|[Front page] [Index]|
All Certifier software private keys are stored in encrypted format in the internal database. Also the PIN codes of the hardware security modules, if being used, are encrypted in the Database. Every Certifier installation has a master password, which is used to protect these objects. If the master password is lost, the whole PKI system may become inoperational, since the CA and RA software private keys (as well as other encrypted information) cannot be accessed any more. Therefore it is critical to be extremely careful when changing this password!
After a new SSH Tectia Certifier installation, the password equals an empty string. This means that if encryption needs to be taken into use, one of the first steps is to enter the master password on the Change Master Password page.
When the password is given for the first time, the current password field can be left empty. The new password needs to be given in the Enter new password field and confirmed again in the Same again field. Click the Commit button to take the new password in use, or Cancel to abort the operation.

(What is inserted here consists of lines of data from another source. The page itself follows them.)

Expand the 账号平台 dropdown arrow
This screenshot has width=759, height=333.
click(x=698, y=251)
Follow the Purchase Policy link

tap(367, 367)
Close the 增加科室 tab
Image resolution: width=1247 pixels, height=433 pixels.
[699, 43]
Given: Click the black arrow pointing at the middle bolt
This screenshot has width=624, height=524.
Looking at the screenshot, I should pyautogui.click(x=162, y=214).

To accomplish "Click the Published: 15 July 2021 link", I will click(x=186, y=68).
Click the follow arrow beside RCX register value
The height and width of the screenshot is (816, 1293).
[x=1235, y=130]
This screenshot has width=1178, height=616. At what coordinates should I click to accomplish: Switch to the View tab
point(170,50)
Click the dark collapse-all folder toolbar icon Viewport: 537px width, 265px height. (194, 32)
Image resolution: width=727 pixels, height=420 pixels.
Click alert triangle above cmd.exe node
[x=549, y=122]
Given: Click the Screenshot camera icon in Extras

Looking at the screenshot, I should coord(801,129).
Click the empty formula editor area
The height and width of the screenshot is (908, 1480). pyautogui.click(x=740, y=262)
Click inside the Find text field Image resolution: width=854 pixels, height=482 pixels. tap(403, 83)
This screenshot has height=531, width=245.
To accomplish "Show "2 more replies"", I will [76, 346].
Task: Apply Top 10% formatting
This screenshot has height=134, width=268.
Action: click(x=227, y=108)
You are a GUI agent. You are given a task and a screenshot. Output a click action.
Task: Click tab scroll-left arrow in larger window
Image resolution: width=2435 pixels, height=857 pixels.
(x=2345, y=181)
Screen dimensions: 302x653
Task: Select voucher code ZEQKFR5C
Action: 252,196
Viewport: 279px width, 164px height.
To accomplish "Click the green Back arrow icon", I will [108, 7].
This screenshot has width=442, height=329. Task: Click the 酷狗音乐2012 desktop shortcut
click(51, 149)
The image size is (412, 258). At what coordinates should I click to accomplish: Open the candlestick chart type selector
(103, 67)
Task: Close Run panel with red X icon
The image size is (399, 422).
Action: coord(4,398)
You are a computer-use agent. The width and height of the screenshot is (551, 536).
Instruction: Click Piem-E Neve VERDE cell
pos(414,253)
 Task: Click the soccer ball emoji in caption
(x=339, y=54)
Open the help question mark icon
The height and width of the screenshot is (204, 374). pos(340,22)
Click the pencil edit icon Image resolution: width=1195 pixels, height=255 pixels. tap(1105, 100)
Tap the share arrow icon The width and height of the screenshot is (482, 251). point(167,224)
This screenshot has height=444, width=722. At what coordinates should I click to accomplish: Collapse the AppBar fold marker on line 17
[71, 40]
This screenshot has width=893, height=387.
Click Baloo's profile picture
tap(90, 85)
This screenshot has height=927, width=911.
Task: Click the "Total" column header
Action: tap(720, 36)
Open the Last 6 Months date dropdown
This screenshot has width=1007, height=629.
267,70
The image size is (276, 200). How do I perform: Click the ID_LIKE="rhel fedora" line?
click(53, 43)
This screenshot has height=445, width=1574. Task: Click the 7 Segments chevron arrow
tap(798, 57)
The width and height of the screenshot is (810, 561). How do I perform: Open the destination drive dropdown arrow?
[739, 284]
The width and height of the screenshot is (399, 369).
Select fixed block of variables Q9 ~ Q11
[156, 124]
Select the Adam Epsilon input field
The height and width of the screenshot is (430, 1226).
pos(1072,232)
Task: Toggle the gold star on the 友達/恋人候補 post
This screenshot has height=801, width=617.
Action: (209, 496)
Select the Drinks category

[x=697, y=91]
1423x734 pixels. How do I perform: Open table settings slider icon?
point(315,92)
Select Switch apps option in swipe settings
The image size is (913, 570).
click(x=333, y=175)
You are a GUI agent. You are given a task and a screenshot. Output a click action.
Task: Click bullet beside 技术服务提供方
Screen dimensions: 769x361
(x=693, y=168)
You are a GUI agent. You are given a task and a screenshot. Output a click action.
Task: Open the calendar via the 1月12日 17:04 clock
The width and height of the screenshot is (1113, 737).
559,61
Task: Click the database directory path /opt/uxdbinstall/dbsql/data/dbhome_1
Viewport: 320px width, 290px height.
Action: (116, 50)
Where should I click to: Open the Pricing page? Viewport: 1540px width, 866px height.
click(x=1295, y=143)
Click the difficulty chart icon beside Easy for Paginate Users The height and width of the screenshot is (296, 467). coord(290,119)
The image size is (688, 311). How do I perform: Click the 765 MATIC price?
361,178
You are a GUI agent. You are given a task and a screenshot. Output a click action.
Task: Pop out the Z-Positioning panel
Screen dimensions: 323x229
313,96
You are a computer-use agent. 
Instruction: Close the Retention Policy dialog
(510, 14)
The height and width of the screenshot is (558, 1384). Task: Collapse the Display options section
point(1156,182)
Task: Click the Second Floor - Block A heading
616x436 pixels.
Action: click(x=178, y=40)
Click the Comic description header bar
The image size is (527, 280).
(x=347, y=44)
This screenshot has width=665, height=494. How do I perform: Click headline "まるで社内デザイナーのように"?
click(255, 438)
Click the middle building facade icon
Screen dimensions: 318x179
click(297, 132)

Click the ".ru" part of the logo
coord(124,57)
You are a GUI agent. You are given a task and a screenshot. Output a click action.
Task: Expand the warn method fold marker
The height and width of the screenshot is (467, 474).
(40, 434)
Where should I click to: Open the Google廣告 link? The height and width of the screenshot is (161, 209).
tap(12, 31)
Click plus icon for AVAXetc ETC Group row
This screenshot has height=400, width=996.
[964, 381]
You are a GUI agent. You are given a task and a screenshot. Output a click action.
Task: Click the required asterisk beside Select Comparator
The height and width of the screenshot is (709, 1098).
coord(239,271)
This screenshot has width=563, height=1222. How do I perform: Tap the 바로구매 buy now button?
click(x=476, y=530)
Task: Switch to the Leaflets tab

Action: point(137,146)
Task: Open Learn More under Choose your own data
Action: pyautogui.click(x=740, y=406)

After the master password has been taken in use, it has to be given to SSH Tectia Certifier every time the Engine is restarted - otherwise signature operations will not be possible.
There are two ways to pass the master password to the Engine. The master password can be specified on the command line when the Engine is started, or it can be provided in the Administration Service by an administrator. After operator login, the master password field is prompted and the operator can type in the master password.
See Section Starting SSH Tectia Certifier in Unix.